● Exercise description: Return the lines below that contain the word "button".

● Supplied entries:
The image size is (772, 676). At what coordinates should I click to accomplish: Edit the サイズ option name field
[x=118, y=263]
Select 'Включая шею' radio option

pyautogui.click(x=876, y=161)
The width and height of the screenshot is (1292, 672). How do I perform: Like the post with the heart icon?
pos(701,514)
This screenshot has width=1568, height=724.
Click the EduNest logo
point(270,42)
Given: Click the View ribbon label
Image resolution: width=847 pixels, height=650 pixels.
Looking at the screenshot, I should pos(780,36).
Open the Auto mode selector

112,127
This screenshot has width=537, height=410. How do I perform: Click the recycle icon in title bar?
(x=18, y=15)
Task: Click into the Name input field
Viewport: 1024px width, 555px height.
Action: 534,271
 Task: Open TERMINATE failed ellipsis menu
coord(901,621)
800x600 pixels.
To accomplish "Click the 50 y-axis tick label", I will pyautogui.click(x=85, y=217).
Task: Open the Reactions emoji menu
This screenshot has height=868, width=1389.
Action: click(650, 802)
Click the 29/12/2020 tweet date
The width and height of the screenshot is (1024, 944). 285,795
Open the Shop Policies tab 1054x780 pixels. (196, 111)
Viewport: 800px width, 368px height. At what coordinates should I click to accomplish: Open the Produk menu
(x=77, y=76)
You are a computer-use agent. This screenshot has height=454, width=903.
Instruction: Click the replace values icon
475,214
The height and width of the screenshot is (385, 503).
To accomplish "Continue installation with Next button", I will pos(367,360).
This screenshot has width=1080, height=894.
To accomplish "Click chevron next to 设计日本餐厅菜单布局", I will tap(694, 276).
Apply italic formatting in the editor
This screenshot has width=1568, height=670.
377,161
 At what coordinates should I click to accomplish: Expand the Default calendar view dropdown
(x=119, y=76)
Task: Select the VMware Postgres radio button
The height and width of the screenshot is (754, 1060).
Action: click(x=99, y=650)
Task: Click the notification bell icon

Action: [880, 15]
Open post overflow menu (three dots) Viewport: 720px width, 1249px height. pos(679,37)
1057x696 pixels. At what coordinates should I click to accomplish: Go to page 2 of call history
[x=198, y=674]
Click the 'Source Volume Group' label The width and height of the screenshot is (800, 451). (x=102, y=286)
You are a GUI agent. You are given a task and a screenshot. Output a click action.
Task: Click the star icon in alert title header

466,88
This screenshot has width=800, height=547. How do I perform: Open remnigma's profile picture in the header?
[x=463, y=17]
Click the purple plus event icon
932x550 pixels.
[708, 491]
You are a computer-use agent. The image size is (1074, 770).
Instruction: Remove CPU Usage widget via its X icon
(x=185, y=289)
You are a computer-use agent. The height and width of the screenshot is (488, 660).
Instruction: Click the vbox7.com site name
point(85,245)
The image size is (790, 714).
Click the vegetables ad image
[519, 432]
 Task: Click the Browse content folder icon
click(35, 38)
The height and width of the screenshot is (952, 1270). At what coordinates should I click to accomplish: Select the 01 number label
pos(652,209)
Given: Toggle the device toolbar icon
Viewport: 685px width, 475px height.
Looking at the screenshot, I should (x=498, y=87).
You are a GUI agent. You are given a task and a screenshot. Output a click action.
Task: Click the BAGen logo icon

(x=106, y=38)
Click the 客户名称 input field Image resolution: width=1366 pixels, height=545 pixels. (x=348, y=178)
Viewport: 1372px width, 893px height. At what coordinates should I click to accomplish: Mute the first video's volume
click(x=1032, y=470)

● Answer for this exercise:
To accomplish "Continue installation with Next button", I will pos(367,360).
Task: Select the VMware Postgres radio button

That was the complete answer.